By Molly Rydon

Walking through a busy department store on my way to work, I find myself tuning out from the daily reminders of Australia’s role in the Asian Century, cycling endlessly in my head. Instead I focus on the music and I recognise Gangnam Style, the latest trend to hit Australia’s music scene. That’s when it hit me. This cultural gap that has continued to obstruct Australia’s relations with its Asian neighbours: could Gangnam style be the answer?

As of 27 December 2012, the Youtube video of Gangnam Style had been viewed over one billion times, making it the most viewed video to date. Its catchy tune and even catchier “giddy-up” dance moves has burgeoned an interest in Asian pop, never before seen in Australia. Bars and pubs in Melbourne once showing rock groups and other artists are now regularly booked by Korean-American rappers, Chinese indie-rockers and Mongolian hip-hoppers. But by far the greatest thing about this growing interest is that it appears to span many groups and cultures. As Caroline Sullivan notes in her review of another South Korean K-Pop group to hit the Western charts, Big Bang, K-pop is proof that music recognises no boundaries.

And speaking of Gangnam Style’s global reach, even Ban Ki-moon, the Secretary General of the United Nations has labelled this phenomenon as a “force for world peace”. Indeed, Gangnam Style is slowly doing what the diplomats apparently struggle with; building friendly relationships between countries in Asia. Perhaps Gangnam style is the much-needed tool to bridge the cultural gap so evidently felt between Australia and its Asian neighbours?

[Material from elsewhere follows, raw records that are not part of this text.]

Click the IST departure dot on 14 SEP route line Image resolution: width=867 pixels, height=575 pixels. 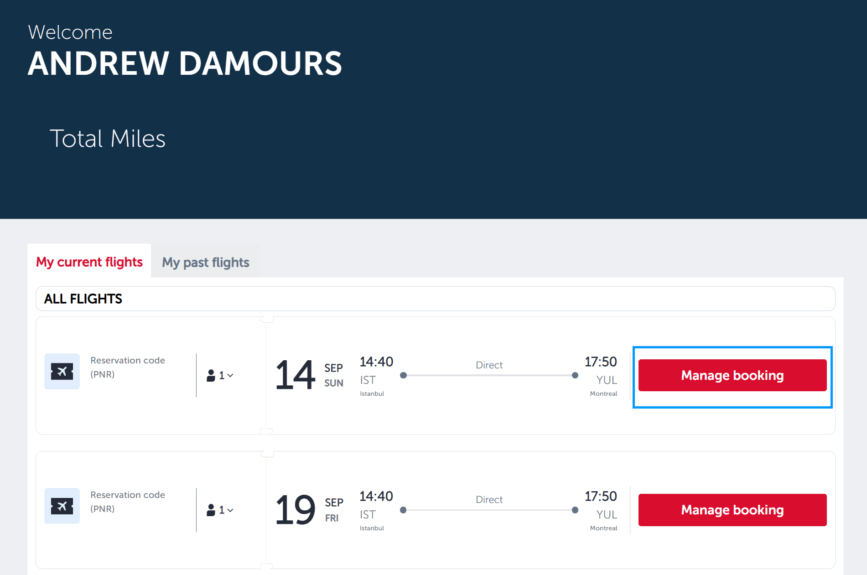click(404, 375)
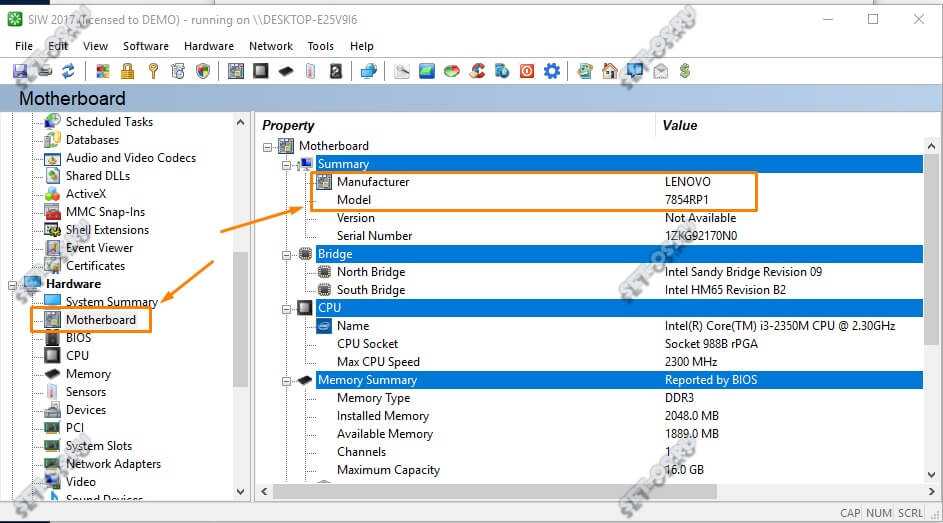Click the Refresh arrows toolbar icon
Screen dimensions: 943x523
[x=68, y=71]
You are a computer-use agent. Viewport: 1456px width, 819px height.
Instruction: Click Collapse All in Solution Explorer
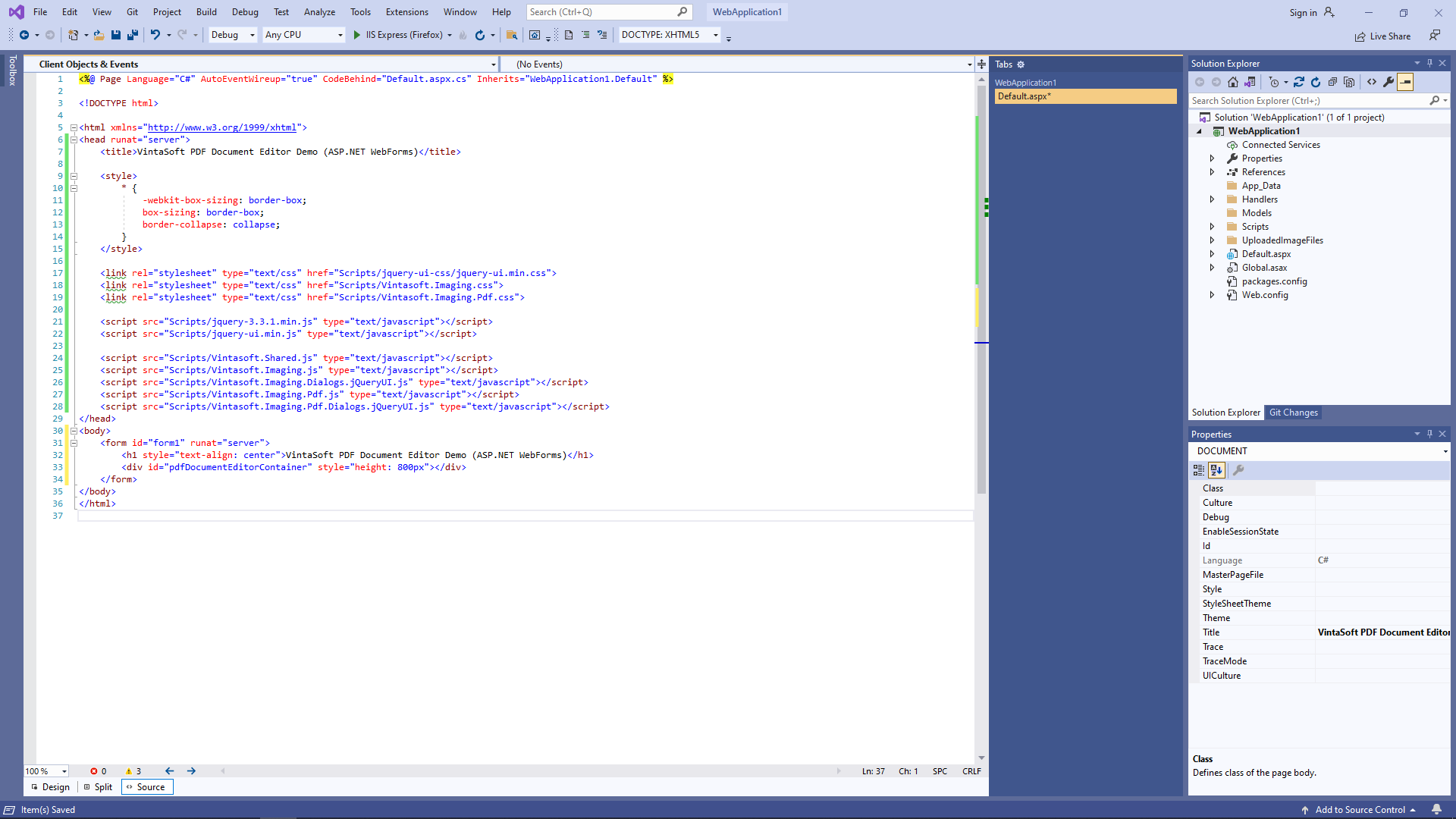click(x=1332, y=82)
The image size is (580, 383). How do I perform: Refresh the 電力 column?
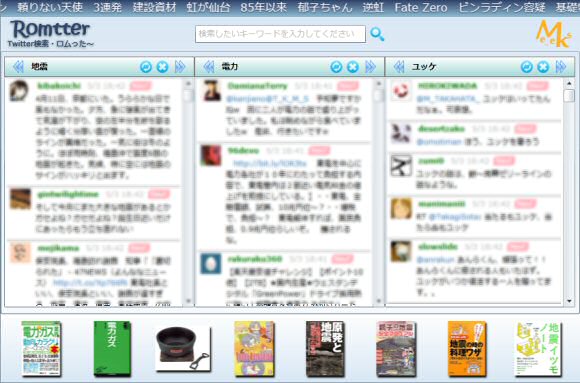pos(336,67)
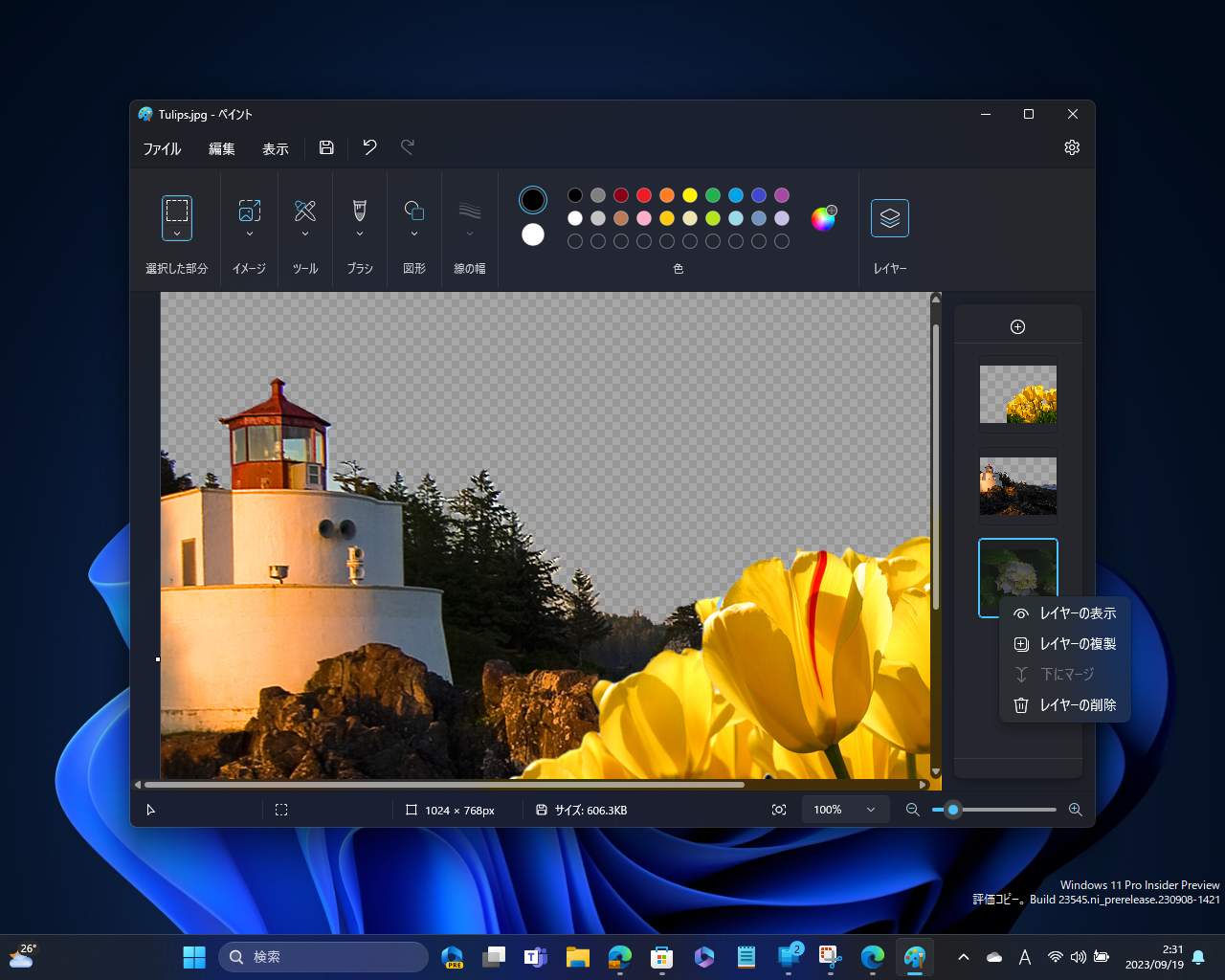Open the edit colors wheel
Image resolution: width=1225 pixels, height=980 pixels.
[x=823, y=219]
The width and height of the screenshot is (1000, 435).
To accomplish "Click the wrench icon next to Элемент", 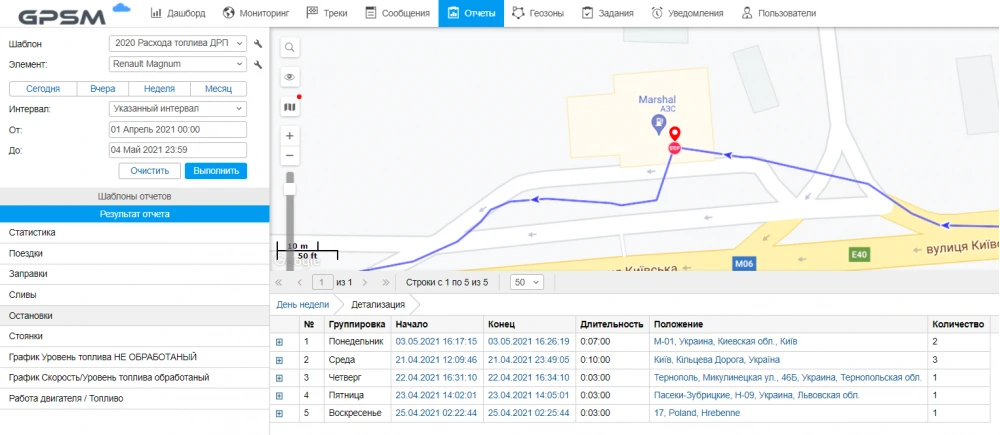I will tap(258, 64).
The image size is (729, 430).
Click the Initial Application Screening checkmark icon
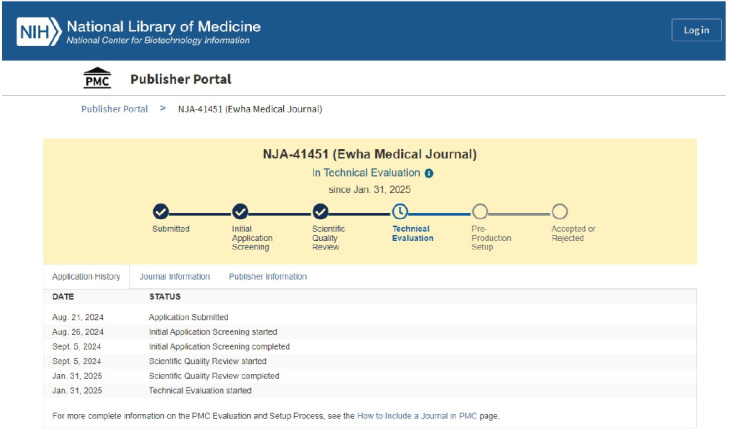coord(240,211)
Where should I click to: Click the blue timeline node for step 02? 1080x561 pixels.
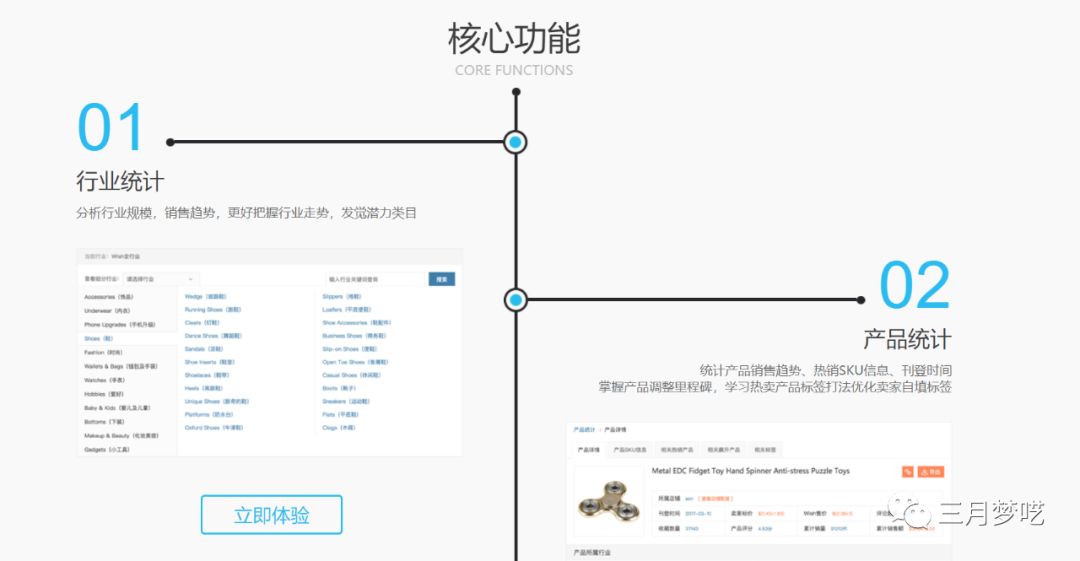[515, 299]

Here in Australia, we live in a multicultural society and the influence of Asian culture can be felt in all realms of our lives. However, when I think of these influences, South Korea is not a country that immediately springs to mind. Despite it being Australia’s fourth-largest trading partner, Australia’s relationship with South Korea barely goes beyond a sound economic partnership. Even as a tourist destination, South Korea rates poorly on Australia’s choice destination list. As Gangnam Style and other K-Pop names continue to infiltrate our sound waves, the Australian Government needs to jump on the opportunity to stimulate Australia’s relationship with this increasingly important nation of over fifty million people.